Sono passati tanti anni e, all’età di 52 anni, ho risposto ad un altro invito del Maestro: “Venite e vedrete”. Al seguito di p. Walter Maccalli, ho incontrato i figli di questa sorella speciale, l’Africa, che conoscono l’arte di amare, di donarsi, di accogliere, di condividere.

Io sono cambiata perché l’Africa mi ha dato quello di cui avevo bisogno e che il mondo in cui vivo non mi può dare. L’Africa mi ha aiutata a guardare il mondo come la mia patria, e i suoi abitanti come fratelli.

Sono tornata varie volte in Africa. Ho goduto di queste piccole soste come l’autista che, durante un viaggio, si ferma alla stazione di servizio non solo per fare il pieno ma anche per riposarsi un po’. Sono state fermate rigenerative, ho goduto i silenzi, ho pregato senza controllare l’orologio.

Ho cercato di guardare alla vita con gli occhi dei poveri. L’Africa che ho imparato ad amare è l’Africa dei sentimenti, dal cuore aperto a tutti, e capace di amare nonostante tutto.

“I poveri non sono una spesa extra o un’offerta una tantum, ma parte viva e preziosa della grande e unica famiglia umana”, scriveva il vescovo don Tonino Bello. Ringrazio Dio per tutti i missionari, gioiosi artigiani della Parola, che lasciano i loro affetti nei luoghi di provenienza e scelgono di essere padri e madri della famiglia universale.

Dico grazie a loro, anche perché forgiano gli apprendisti come me ad aiutare e soprattutto ad amare i poveri, nonostante le distanze geografiche.
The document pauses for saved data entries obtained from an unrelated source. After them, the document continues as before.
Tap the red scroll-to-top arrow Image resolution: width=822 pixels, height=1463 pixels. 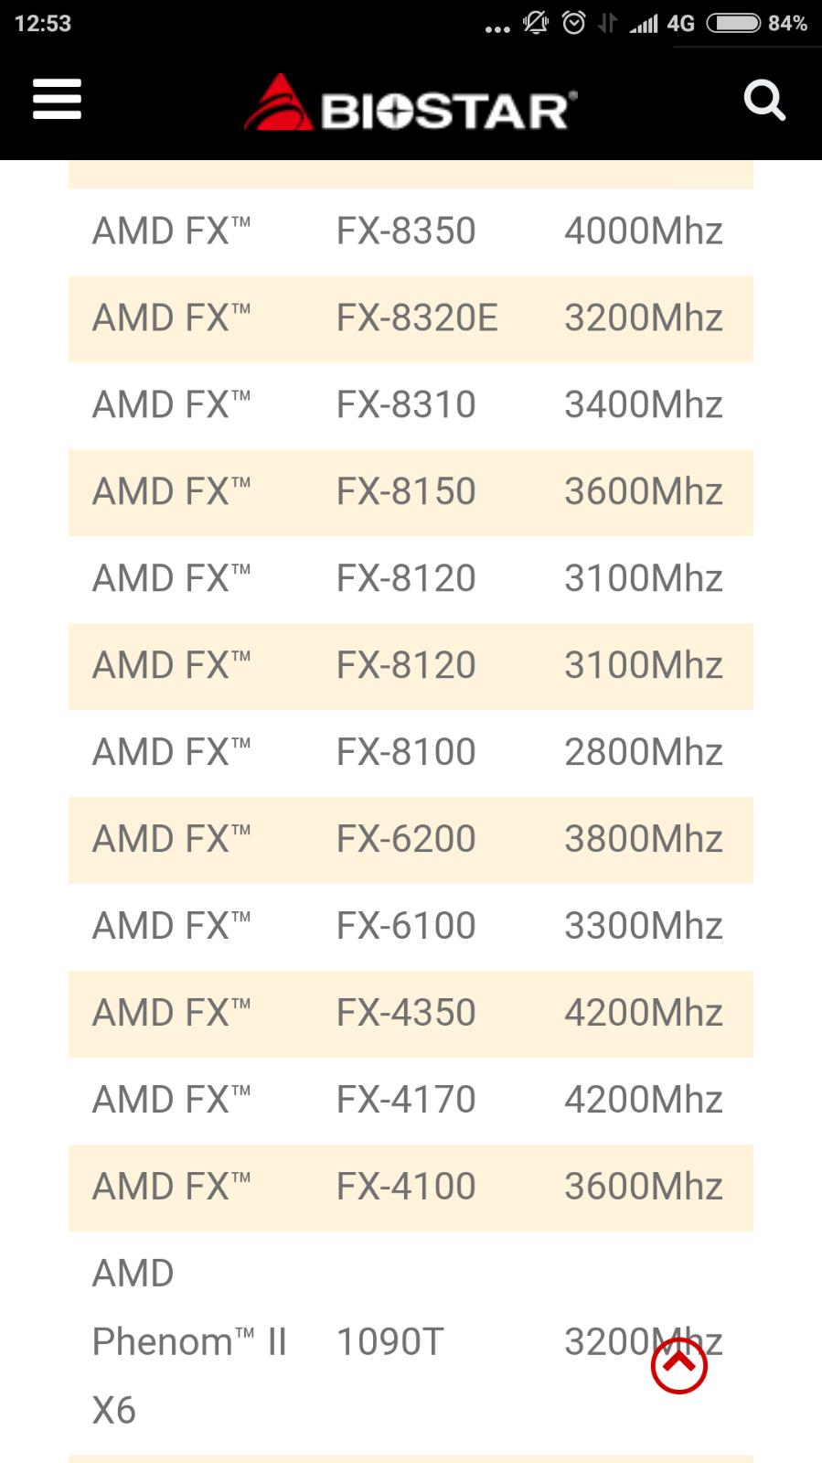[x=678, y=1365]
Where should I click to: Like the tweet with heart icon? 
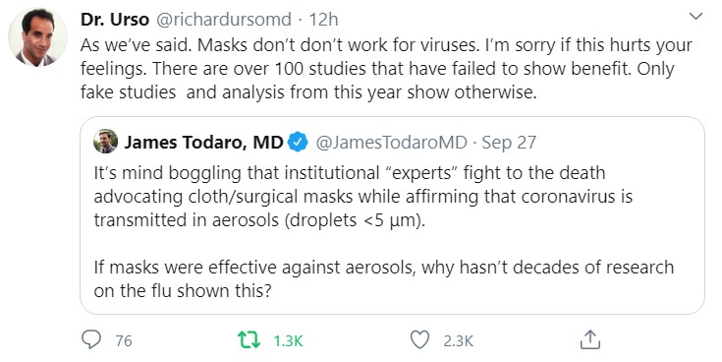[x=419, y=339]
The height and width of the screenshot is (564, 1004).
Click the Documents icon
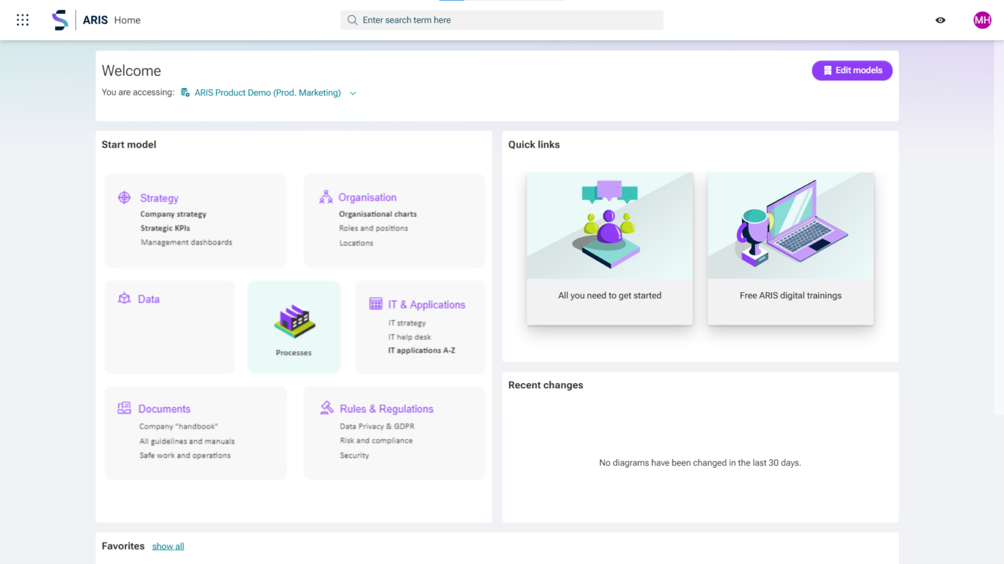(124, 408)
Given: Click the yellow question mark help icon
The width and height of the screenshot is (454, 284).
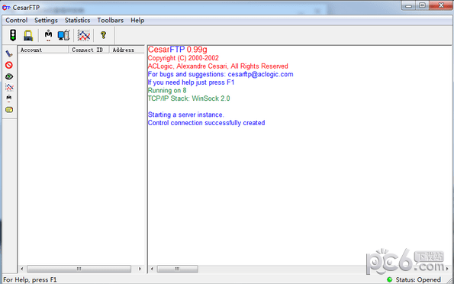Looking at the screenshot, I should pyautogui.click(x=103, y=35).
Cari missionari, buona continuazione di questo cammino a chi lo riprende con un po’più di fatica rispetto a qualche anno fa, a chi lo intraprende per la prima volta, a chi si sforza di continuare a collaborare nonostante la fatica degli anni che passano, aiutati e sostenuti dalla preghiera e dalla gioia che viene dal donarsi.